Etwa 9,50 Euro kostet das Kilogramm Wasserstoff, wovon die Tanks im Toyota Mirai fünf Kilo aufnehmen. So kommt man mit sehr günstigen 7,22 Euro 100 km weit. Aber um „günstig“ darf es beim Brennstoffzellen-Auto nicht wirklich gehen: Der Toyota Mirai kostet in Deutschland als 4,89 m lange, viersitzige Limousine stolze 78600 Euro oder im Leasing samt Versicherung 1219 Euro pro Monat.

Die fortschrittliche Brennstoffzellen-Technologie unterm Blechkleid soll sofort erkennbar sein – das funktioniert unstrittig. Bei den Testfahrten rund um Hamburg ist er für die Insassen auch hörbar: Mit nur 69 dB Geräuschentwicklung ist der Mirai zwar ein wahrer Leisetreter. Umso mehr fällt aber im stillen Cockpit auf, dass die Brennstoffzelle ihre Arbeit lastabhängig mit einem leichten Surren untermalt. Dieses Geräusch ist zwar nicht störend, aber im Unterschied etwa zu reinen Elektroautos doch bemerkbar.

Nach einer dreistündigen Schleife durch den Hamburger Berufsverkehr und über Landstraßen erweist sich das Brennstoffzellen-Auto als absolut alltagstauglich.
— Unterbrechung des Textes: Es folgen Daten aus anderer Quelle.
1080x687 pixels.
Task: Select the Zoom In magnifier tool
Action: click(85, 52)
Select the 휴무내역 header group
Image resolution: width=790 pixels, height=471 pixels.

Der Fahrkomfort ist gut, die Antriebspower beeindruckend. Wer eine Tankmöglichkeit in der Nähe hat, kann getrost auf Wasserstoff setzen. Das werden zunächst vor allem Umweltpioniere sein oder Unternehmen und Behörden. Doch langfristig wird es spannend: Vom Mirai baut Toyota zwar zunächst nur jährlich 2000 Exemplare, aber 2020 sollen es jährlich bereits 30000 sein.